Go through the listing below and repeat it exactly, omitting each picture.

»»

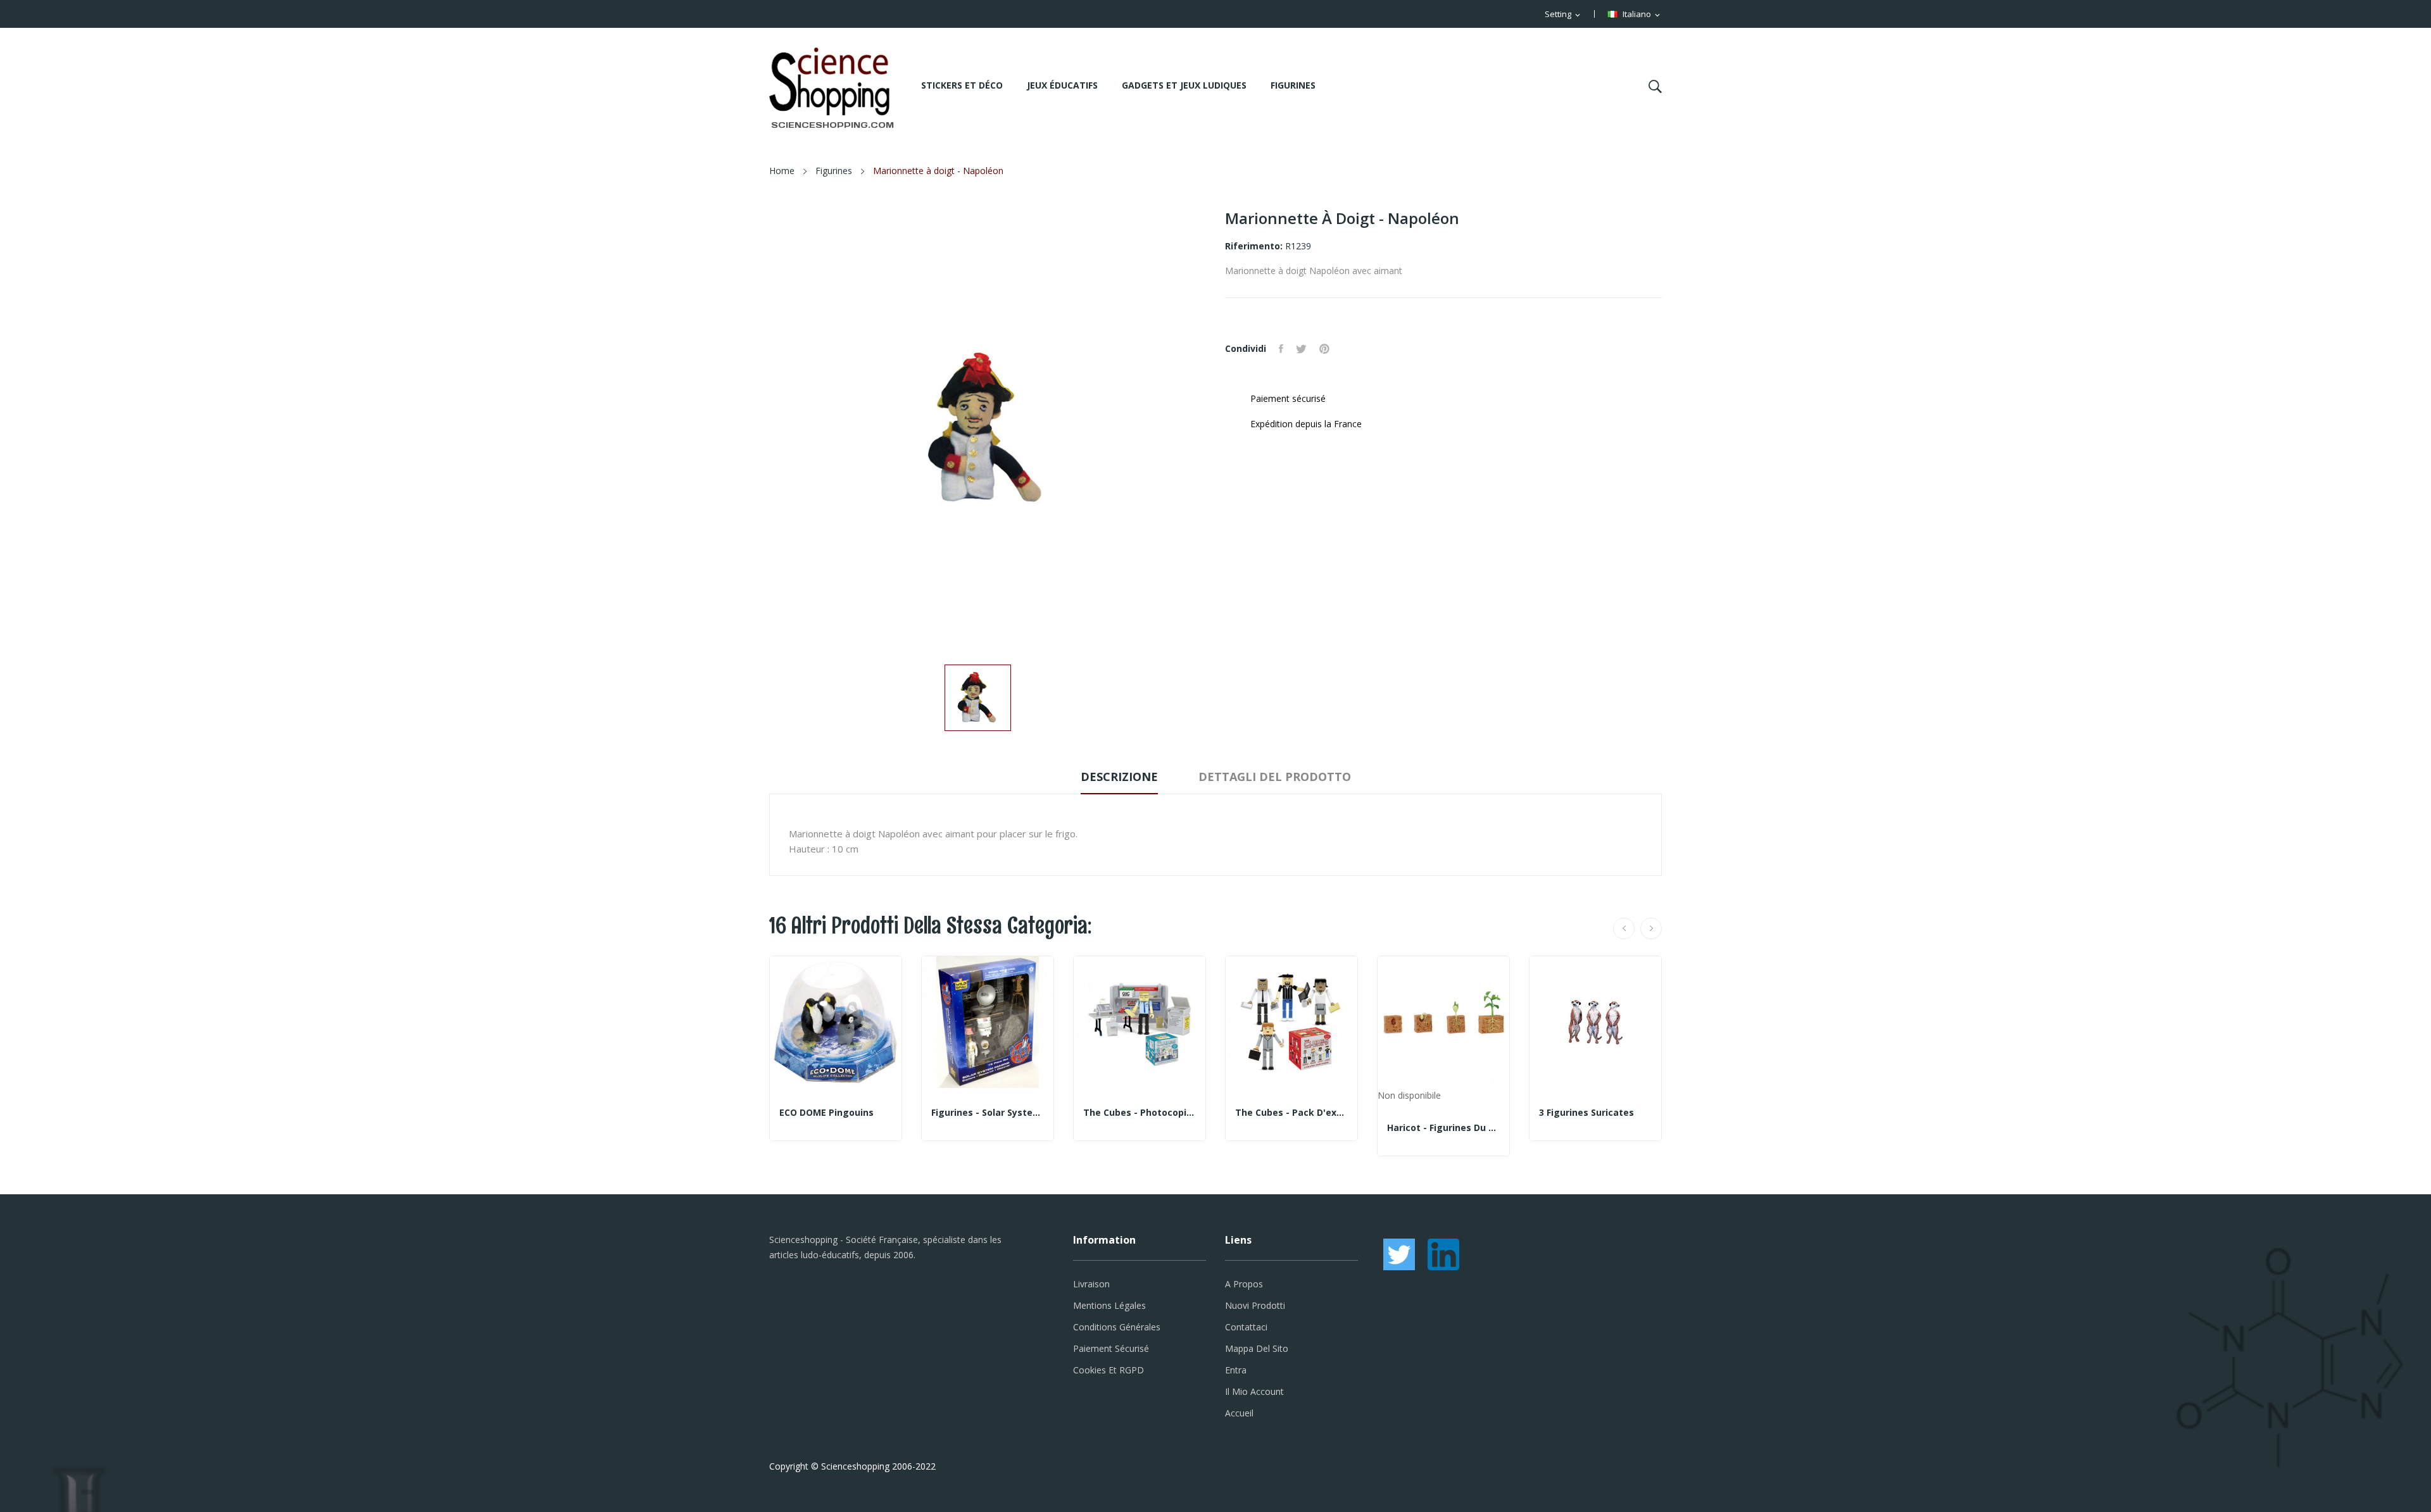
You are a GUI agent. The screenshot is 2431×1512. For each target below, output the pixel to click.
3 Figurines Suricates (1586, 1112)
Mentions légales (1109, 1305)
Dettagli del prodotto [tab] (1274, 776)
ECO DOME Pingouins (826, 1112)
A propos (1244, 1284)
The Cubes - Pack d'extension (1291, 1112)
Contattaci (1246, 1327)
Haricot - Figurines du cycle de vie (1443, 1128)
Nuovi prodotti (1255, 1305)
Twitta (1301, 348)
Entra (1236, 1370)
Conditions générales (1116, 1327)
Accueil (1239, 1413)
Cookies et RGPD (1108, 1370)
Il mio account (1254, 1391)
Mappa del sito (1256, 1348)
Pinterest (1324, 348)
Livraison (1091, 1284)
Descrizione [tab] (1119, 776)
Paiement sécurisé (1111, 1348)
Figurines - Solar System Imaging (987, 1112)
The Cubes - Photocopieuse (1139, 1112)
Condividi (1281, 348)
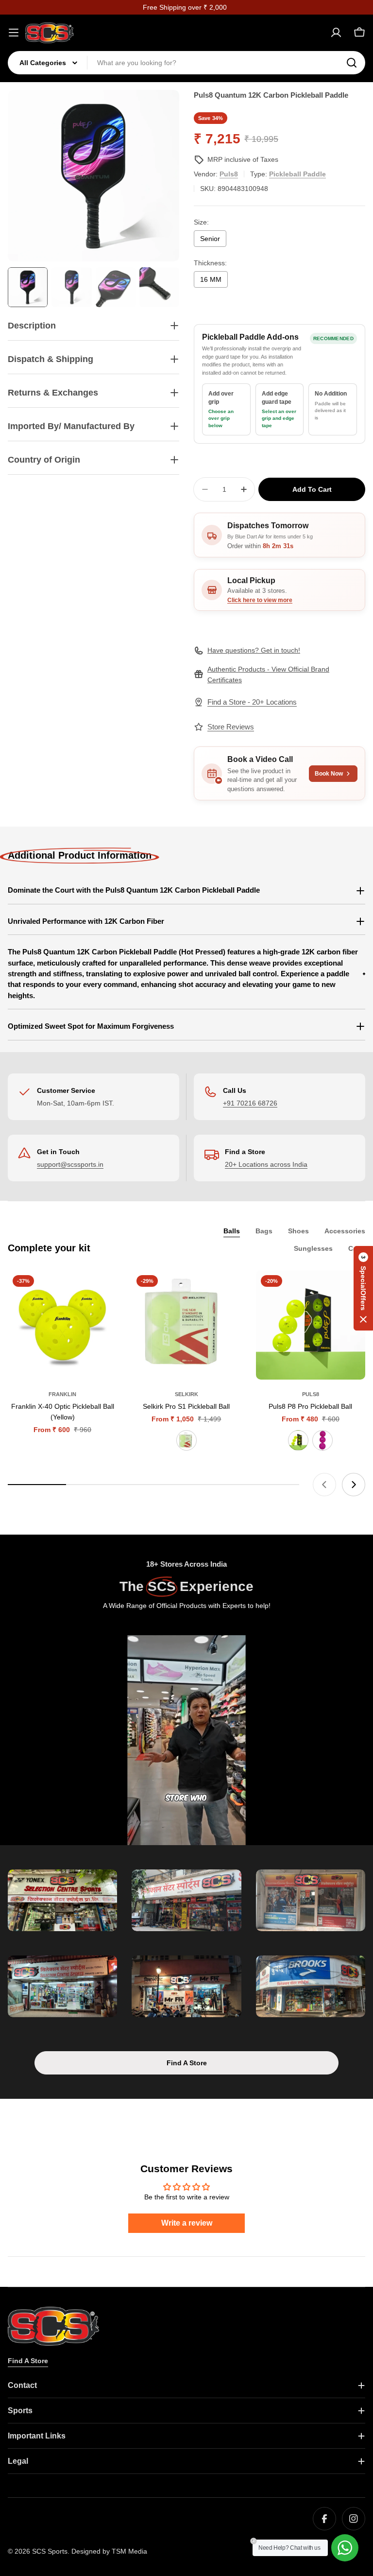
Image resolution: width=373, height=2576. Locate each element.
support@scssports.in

««

▸ **Result of this exercise**:
You are a GUI agent. The screenshot is 2431×1512. For each target below, output the pixel to click.
3 Figurines Suricates (1586, 1112)
Mentions légales (1109, 1305)
Dettagli del prodotto [tab] (1274, 776)
ECO DOME Pingouins (826, 1112)
A propos (1244, 1284)
The Cubes - Pack d'extension (1291, 1112)
Contattaci (1246, 1327)
Haricot - Figurines du cycle de vie (1443, 1128)
Nuovi prodotti (1255, 1305)
Twitta (1301, 348)
Entra (1236, 1370)
Conditions générales (1116, 1327)
Accueil (1239, 1413)
Cookies et RGPD (1108, 1370)
Il mio account (1254, 1391)
Mappa del sito (1256, 1348)
Pinterest (1324, 348)
Livraison (1091, 1284)
Descrizione [tab] (1119, 776)
Paiement sécurisé (1111, 1348)
Figurines - Solar System Imaging (987, 1112)
The Cubes - Photocopieuse (1139, 1112)
Condividi (1281, 348)
Image resolution: width=373, height=2576. Locate each element.
support@scssports.in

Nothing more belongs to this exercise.